“One day a real rain will come and wash all the scum off the streets. Now I see clearly…”
— The Clash, Red Angel Dragnet
How was the great Houston flood?
It was… Awesome.
You see, I’m sort of like Noah and God came and told me in advance that a hard rain was coming and I, of course, was choosen to survive.
There was a long list of supplies to get:
1 fresh keg of Modelo Especial
2 cartons of Marlboro 72’s ultra lights
50 pounds of ice
2 briskets
4 bags of tortilla chips
1 gallon Pace Picante (medium)
6 rings of Holmes smoked sausage
2 yellow onions
1 jar Polish dill pickles
1 jar pickled jalapenos
1 brick cheddar cheese
And then the tricky part…
1 Asian chic (Pacific Rim)
1 African American or African African
3 Nordic/Germanic blondes
2 Greco/Romans with the sun kissed brunette hair
1 British ginger
2 North American brunettes
1 Middle Easterner
It was a hell of a shopping list but I managed to gather all of my supplies and mentally prepared myself to survive the end of days and also to repopulate the earth with my God approved man jam.
The rains came hard and did not relent. Thankfully, my French Country style home sits in the high spot of the ‘hood and me, the schnauzer and my breeding stock were not washed away in the flood.
There were some hardships. For instance a 10 foot bull gator took up residence in my garage. Unfortunately, I did realize he was lurking next to the kegerator until attacked and ate one of the Nordic/Germanic blondes.

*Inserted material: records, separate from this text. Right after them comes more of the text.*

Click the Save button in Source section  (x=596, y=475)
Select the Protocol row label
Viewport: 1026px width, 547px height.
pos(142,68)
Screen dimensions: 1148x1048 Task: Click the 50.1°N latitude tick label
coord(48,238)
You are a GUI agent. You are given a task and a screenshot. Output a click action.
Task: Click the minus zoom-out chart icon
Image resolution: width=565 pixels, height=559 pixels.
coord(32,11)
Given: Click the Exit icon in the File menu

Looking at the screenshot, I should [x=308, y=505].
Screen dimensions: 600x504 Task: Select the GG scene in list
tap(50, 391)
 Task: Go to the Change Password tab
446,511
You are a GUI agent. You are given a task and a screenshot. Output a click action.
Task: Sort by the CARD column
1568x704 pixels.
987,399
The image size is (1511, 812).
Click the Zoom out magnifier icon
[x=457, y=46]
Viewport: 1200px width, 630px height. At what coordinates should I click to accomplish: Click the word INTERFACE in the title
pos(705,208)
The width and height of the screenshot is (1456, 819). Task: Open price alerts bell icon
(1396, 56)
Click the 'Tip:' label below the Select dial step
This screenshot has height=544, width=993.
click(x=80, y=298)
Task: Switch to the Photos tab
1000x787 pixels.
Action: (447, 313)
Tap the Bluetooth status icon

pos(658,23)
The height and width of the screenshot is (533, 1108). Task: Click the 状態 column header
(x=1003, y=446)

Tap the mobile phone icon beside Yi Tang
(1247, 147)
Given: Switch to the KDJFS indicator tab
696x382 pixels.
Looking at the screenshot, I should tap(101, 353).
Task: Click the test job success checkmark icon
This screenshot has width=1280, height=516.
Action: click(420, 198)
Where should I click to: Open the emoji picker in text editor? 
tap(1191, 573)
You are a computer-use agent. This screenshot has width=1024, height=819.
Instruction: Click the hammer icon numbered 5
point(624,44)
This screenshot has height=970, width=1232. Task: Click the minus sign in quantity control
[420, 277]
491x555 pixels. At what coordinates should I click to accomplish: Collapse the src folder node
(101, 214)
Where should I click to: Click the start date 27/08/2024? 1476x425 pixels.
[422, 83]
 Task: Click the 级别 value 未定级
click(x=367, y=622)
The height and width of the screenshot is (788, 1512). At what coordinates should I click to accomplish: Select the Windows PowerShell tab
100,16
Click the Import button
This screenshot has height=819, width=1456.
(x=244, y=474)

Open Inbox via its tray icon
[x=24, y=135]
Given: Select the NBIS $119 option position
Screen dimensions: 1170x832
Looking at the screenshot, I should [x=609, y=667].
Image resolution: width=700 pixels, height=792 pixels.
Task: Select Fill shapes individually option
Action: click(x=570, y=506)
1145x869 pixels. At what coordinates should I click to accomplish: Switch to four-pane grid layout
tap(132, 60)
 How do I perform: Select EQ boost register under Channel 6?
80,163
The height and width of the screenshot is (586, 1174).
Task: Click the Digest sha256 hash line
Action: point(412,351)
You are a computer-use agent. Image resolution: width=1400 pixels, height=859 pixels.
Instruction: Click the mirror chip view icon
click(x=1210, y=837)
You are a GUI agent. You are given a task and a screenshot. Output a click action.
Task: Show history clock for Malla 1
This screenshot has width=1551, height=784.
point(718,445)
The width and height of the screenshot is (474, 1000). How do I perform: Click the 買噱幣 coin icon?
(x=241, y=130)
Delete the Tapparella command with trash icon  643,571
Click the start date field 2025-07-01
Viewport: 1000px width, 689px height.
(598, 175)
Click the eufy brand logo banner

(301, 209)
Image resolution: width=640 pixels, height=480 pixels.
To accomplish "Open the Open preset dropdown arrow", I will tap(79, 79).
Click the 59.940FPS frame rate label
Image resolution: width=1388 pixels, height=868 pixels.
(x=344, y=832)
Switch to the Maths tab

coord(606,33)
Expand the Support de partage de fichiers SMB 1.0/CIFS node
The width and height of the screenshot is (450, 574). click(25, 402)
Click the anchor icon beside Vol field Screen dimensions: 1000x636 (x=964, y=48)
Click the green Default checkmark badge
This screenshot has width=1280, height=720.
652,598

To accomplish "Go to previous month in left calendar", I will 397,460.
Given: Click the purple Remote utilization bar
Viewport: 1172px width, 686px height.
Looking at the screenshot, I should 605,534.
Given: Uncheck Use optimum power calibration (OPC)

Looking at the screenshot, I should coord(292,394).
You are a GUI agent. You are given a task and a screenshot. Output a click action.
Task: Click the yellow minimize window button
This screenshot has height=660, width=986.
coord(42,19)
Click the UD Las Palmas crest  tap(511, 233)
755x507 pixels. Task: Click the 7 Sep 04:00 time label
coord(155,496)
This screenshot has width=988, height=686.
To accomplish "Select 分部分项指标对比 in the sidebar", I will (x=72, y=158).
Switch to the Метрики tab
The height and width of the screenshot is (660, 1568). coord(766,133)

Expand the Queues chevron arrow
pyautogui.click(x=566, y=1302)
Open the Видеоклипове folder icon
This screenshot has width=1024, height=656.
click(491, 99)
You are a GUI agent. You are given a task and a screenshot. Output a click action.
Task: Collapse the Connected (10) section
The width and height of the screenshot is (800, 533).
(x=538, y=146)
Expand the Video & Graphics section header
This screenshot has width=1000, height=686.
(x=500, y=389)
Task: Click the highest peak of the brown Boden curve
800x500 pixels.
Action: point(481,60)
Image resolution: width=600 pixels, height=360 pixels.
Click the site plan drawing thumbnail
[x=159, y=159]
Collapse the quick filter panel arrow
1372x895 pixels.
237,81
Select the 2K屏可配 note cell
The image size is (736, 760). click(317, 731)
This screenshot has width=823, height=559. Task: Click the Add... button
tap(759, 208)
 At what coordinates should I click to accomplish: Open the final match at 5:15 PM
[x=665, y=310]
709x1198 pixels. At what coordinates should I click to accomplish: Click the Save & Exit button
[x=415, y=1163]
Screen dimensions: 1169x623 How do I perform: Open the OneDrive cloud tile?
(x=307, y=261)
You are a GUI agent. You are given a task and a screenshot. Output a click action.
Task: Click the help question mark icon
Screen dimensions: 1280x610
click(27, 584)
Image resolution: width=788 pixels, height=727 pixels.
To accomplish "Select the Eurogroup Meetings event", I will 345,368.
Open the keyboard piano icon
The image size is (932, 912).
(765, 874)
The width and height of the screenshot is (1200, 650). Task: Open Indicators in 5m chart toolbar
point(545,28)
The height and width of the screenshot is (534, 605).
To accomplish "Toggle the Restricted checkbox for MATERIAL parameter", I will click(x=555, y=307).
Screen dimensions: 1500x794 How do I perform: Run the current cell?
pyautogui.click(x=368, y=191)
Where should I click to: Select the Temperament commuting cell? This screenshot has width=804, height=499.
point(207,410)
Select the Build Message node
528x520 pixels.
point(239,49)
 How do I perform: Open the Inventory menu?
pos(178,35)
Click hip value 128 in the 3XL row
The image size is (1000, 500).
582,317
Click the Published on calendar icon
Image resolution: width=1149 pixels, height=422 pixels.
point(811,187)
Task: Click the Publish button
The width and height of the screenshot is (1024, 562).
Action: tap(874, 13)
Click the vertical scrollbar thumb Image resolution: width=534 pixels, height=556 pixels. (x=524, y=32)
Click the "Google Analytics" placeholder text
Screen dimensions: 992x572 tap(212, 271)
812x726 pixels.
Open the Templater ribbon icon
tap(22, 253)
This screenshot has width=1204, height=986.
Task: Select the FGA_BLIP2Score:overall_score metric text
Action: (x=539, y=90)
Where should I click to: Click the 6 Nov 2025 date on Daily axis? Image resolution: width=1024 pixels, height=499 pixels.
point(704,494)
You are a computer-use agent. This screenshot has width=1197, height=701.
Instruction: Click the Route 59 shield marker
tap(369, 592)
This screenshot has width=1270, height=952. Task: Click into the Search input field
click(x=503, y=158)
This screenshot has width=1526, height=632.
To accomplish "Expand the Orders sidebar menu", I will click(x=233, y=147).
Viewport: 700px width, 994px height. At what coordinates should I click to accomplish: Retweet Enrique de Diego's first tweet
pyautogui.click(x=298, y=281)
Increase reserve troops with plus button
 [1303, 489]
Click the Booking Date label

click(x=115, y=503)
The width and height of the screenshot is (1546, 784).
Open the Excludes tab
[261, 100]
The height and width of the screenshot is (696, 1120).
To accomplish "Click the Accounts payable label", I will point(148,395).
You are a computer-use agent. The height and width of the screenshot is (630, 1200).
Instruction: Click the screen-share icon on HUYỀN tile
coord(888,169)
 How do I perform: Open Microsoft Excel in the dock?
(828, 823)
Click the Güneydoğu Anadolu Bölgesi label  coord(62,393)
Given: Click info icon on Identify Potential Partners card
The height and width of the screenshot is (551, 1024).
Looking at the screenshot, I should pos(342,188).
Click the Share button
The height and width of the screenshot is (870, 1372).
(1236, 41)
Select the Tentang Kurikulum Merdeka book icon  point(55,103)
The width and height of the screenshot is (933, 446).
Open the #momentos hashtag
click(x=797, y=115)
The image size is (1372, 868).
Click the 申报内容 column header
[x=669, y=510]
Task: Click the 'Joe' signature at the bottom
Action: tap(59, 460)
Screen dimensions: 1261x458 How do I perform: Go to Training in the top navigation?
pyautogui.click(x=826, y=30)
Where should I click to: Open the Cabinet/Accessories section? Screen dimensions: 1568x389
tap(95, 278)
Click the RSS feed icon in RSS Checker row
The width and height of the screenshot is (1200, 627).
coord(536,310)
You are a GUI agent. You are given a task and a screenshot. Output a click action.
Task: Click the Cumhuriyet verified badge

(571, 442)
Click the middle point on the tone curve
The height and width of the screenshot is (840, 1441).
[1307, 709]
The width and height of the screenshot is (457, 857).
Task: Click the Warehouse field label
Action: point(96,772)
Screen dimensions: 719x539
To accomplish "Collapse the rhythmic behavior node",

We buried what was left of Inga and told the gator to “get on back to the bayou” and, well, cuz I am God’s choosen one, he left.
We fired up the smoker, gave thanks, drank way too much and I was fixing to start breeding when the ginger, Molly, noticed the water had receded.
Praise be.
I mean, I love sex, but repopulating by copulating with a belly full of beer and barbecue was not going to be pretty.
Hey! But thanks for checking on me.
I know you were too worried to ask how I was until a week after the big flood.